EXERCICE 1 | Comptez les lignes des enregistrements qui contiennent la chaîne « Line » en respectant les majuscules et minuscules. Donnez uniquement ce nombre.

EXTRAIT DU TEXTE |
══════
J’ai étudié les sciences économiques ainsi que la sociologie à Nantes puis j’ai passé 2 années en architecture à Paris où je me suis aperçu de la différence entre ce qui m’intéresse et ce qui me passionne – dessiner et peindre sans se soucier de quoi que ce soit. Je n’ai jamais arrêté depuis.
✦ Quel médium t’inspire le plus ?
Je ne peux pas répondre à cette question. Je peins depuis assez longtemps et tous les média que j’ai expérimentés ont été intéressants et pourront l’être encore – huile, acrylique, linogravure, gravure, encre de Chine, aquarelles, installations numériques basées sur l’intelligence artificielle avec des chercheurs de Paris VI. J’ai beaucoup utilisé depuis quelques années les aquarelles très saturées que je fabrique moi-même mais j’ai commencé à utiliser de nouveau des couleurs acryliques.
✦ Quel est ton processus de création ?
══════
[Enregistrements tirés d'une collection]
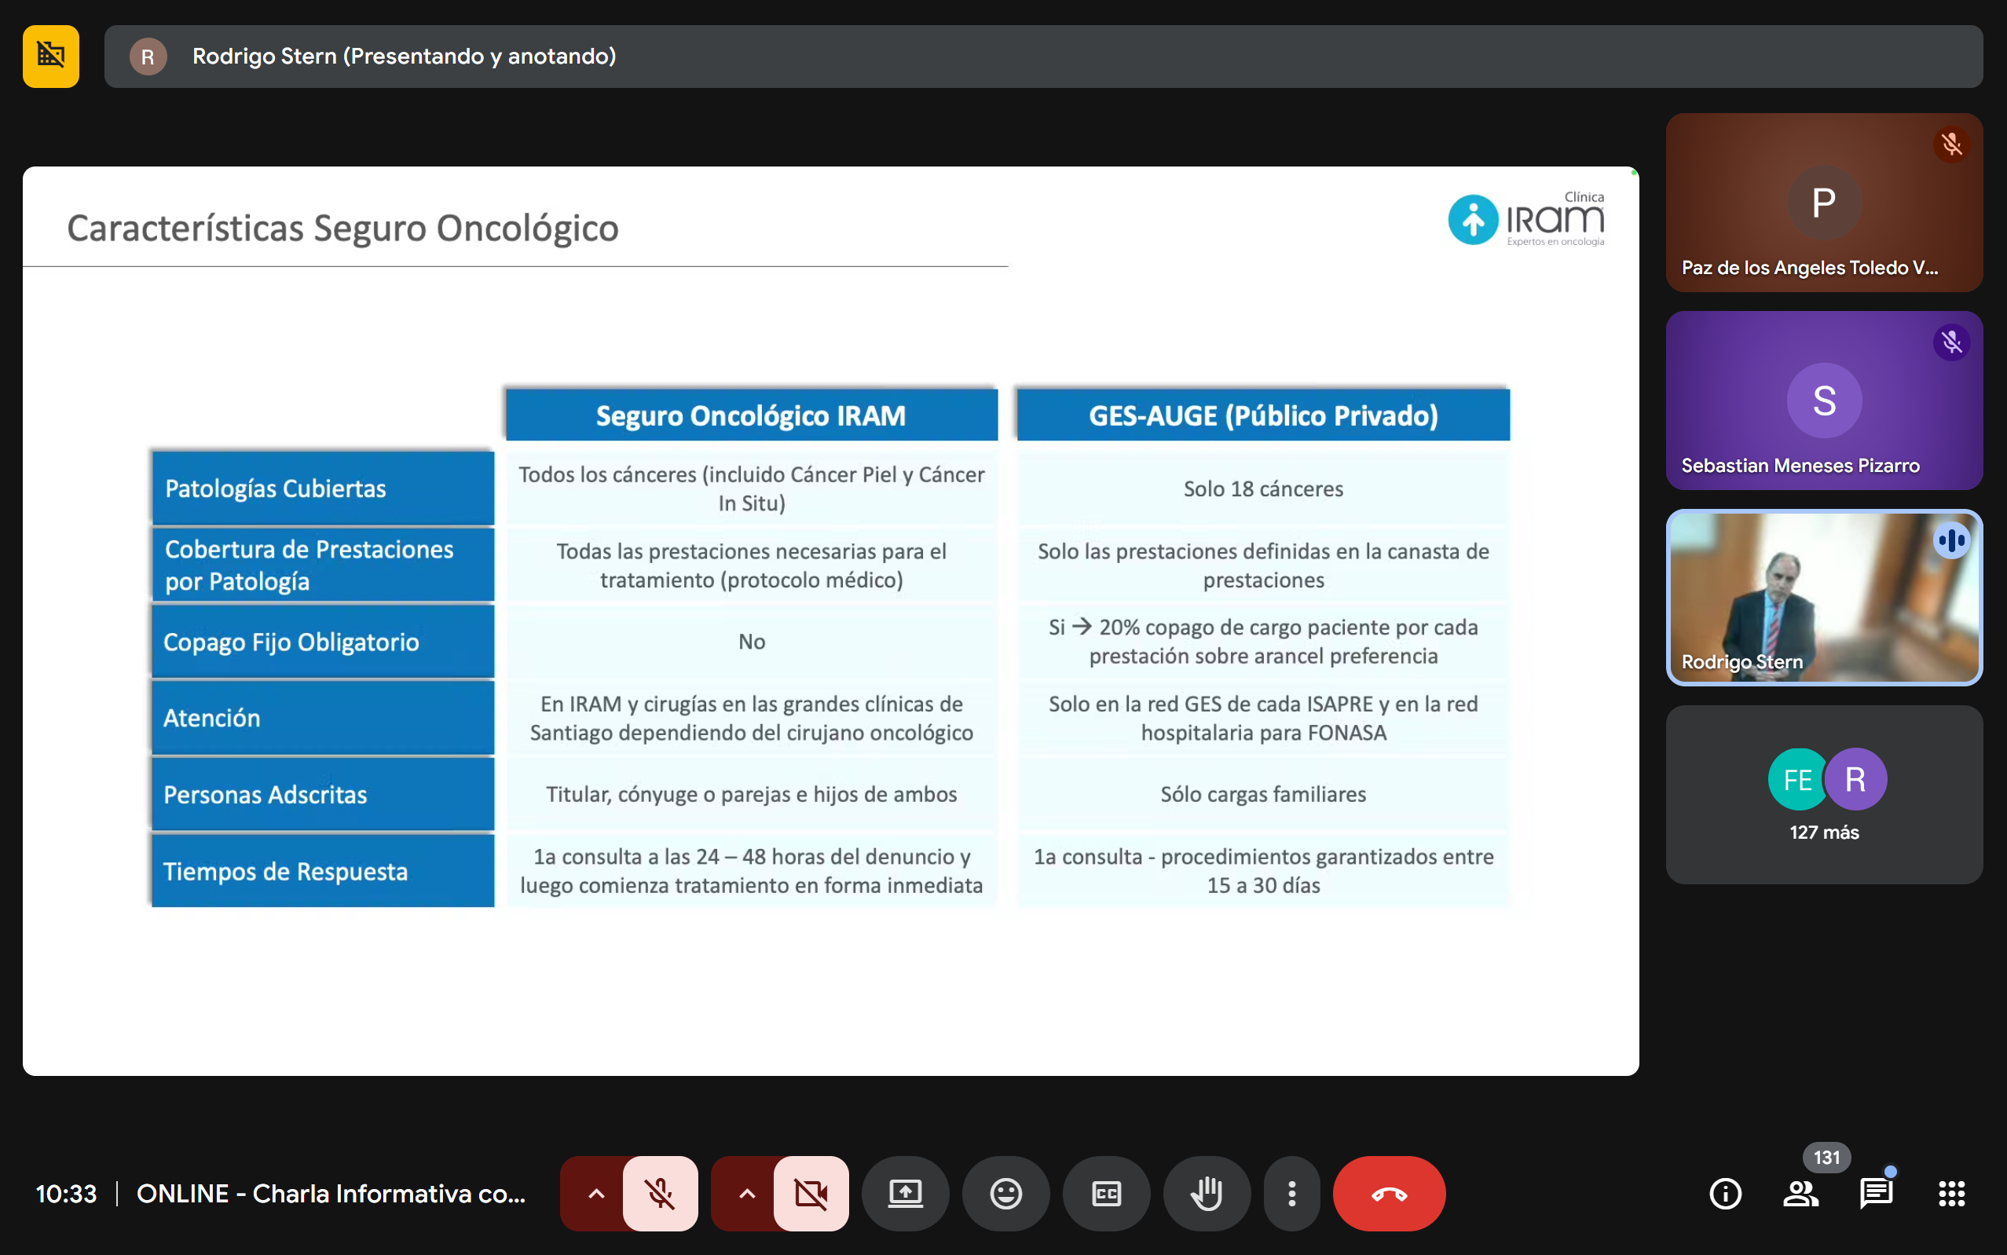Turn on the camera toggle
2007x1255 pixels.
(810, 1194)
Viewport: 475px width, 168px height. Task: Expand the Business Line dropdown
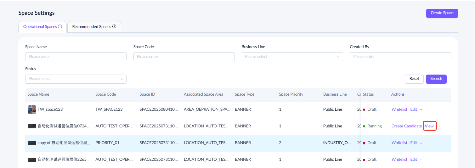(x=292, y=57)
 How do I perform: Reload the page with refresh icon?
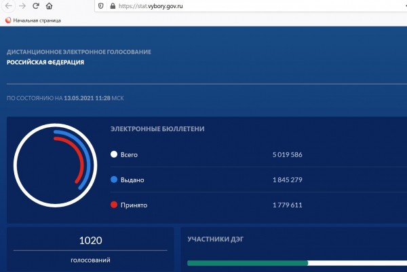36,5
══════
EXERCICE 2 | Prolongez l'entretien sur le parcours et la peinture à partir de l'endroit où il s'arrête.

RÉPONSE 1 | 1

RÉPONSE 2 |
Je vais à l’atelier tous les jours, je regarde, je prends mon temps, je ne me sens pas obligé de produire mais je me retrouve toujours en train de travailler à quelque chose, une peinture, un détail, un croquis quelquefois, comme ça vient. En voyage, j’emporte toujours des carnets, des crayons et une petite boîte d’aquarelles pour garder le contact avec ce qui est en cours à l’atelier. Dans tous les cas, ce qui compte, c’est l’intensité de la présence. Je pense que j’ai bien travaillé, quel que soit le résultat, quand j’ai été présent dans ce que j’ai fait.
✦ Tes œuvres sont-elles totalement abstraites ?
Je ne sais pas. Dans un premier temps, je n’ai pas de mots pour décrire mes peintures quand elles m’apparaissent. Je ne m’occupe que des couleurs et des signes qui à un moment donné provoquent une émotion dont je ne peux pas me défendre. Il arrive qu’on me renvoie une représentation que je n’avais pas imaginée. J’aime que celles et ceux qui regardent une de mes peintures puissent voyager dedans à leur manière. Une sorte de tapis volant.
✦ Quelle matière rêves-tu de travailler ?
Ce que j’utilise en ce moment : des cartons gravés, acrylique, aquarelle, feuille d’or. Je fais ce dont je rêve.
SES INFLUENCES
✦ Quelle œuvre d’art choisirais-tu pour t’accompagner toute la vie ?
Toute la vie ? Je ne sais pas.
L’autoportrait de Rembrandt (1606-1669), une eau forte, de 1630, dite « Rembrandt aux yeux hagards » est sur mon bureau depuis longtemps.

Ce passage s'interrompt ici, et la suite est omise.